#### Pixel coordinate grounding data:
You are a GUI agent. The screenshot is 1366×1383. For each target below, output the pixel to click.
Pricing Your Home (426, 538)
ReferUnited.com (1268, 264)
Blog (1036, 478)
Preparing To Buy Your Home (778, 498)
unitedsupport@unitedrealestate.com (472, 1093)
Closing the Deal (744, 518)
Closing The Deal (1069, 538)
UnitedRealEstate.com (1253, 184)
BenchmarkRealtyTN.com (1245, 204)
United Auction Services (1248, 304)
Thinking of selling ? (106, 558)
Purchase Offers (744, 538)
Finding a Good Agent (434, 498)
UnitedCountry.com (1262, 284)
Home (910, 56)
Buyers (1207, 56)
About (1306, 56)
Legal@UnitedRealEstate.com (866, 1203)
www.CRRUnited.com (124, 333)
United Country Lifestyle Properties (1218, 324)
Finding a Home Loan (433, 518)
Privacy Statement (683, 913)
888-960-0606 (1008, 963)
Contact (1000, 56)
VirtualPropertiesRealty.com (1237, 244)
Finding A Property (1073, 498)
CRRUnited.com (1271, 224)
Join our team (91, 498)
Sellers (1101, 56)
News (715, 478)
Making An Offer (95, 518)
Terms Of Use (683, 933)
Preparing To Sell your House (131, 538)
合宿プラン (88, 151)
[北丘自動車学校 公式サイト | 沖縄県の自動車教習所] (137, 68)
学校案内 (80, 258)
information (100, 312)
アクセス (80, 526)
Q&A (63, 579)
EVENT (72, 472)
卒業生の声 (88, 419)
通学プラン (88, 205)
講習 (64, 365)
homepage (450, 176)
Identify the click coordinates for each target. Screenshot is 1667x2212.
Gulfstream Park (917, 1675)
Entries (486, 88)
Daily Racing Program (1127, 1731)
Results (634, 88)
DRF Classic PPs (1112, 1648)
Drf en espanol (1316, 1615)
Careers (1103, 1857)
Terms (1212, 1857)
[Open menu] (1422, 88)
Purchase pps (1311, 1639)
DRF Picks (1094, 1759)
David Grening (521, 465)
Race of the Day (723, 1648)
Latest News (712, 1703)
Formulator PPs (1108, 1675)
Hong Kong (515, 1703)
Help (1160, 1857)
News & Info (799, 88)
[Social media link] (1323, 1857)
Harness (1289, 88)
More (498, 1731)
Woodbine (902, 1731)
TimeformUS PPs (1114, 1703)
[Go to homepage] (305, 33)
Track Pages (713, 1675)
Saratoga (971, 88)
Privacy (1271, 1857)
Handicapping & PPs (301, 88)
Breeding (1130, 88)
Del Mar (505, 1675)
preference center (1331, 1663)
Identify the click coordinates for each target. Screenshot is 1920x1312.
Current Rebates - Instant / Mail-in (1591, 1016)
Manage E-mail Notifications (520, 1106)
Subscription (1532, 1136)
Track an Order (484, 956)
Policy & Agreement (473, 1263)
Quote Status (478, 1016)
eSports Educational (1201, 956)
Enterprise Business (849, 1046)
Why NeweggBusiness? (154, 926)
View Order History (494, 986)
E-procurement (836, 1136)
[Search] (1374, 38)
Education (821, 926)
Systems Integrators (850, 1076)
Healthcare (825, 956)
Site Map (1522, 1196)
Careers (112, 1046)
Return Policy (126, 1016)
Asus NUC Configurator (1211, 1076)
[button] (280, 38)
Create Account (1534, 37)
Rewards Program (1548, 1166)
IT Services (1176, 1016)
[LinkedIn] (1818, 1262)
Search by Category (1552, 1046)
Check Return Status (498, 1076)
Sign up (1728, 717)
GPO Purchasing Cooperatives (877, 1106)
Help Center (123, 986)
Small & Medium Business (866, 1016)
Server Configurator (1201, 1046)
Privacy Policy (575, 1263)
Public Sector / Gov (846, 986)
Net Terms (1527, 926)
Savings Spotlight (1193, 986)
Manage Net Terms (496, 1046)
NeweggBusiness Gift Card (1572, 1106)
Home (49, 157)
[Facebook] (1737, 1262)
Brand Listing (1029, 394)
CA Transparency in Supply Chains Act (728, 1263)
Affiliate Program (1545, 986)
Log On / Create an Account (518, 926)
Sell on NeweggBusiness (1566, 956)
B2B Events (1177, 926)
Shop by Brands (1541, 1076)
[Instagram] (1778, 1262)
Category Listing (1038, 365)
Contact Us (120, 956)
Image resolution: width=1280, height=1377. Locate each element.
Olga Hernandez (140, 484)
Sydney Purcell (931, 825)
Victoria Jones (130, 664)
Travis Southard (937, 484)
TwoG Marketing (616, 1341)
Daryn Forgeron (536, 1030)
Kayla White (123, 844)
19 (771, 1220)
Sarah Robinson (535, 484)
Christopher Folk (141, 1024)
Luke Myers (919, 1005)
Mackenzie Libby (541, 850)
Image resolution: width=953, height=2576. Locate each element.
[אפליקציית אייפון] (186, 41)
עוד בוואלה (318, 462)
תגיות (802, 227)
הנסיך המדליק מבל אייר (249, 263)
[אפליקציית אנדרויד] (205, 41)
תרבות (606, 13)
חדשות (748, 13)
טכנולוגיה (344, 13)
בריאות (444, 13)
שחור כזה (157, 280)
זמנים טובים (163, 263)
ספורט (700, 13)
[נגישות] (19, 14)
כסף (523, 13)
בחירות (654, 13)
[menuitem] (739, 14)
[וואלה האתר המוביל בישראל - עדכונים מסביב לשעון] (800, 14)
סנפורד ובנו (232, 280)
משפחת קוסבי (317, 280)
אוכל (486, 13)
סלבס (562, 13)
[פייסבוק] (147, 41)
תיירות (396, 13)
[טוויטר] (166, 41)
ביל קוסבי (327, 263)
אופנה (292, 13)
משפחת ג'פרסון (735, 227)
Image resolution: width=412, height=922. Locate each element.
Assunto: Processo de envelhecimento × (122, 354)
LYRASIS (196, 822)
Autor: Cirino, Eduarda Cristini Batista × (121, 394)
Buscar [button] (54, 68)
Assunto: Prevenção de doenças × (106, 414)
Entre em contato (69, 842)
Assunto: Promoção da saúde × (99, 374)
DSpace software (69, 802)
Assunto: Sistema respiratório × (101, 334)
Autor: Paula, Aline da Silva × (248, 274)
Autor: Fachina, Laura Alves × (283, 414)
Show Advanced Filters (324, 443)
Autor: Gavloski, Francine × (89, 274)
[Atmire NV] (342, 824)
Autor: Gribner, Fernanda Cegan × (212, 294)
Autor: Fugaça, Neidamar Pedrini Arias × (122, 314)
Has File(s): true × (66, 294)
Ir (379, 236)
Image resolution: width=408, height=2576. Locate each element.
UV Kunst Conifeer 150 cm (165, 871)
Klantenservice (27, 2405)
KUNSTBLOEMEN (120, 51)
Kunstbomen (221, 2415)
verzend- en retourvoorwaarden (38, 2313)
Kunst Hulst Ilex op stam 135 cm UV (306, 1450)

#### AIM OF THE TASK:
From the data above, return every line from the line that has "Rewards Program (1548, 1166)" up to and including the line that has "Privacy Policy (575, 1263)", exactly.

#### FINISHED EXERCISE:
Rewards Program (1548, 1166)
IT Services (1176, 1016)
[LinkedIn] (1818, 1262)
Search by Category (1552, 1046)
Check Return Status (498, 1076)
Sign up (1728, 717)
GPO Purchasing Cooperatives (877, 1106)
Help Center (123, 986)
Small & Medium Business (866, 1016)
Server Configurator (1201, 1046)
Privacy Policy (575, 1263)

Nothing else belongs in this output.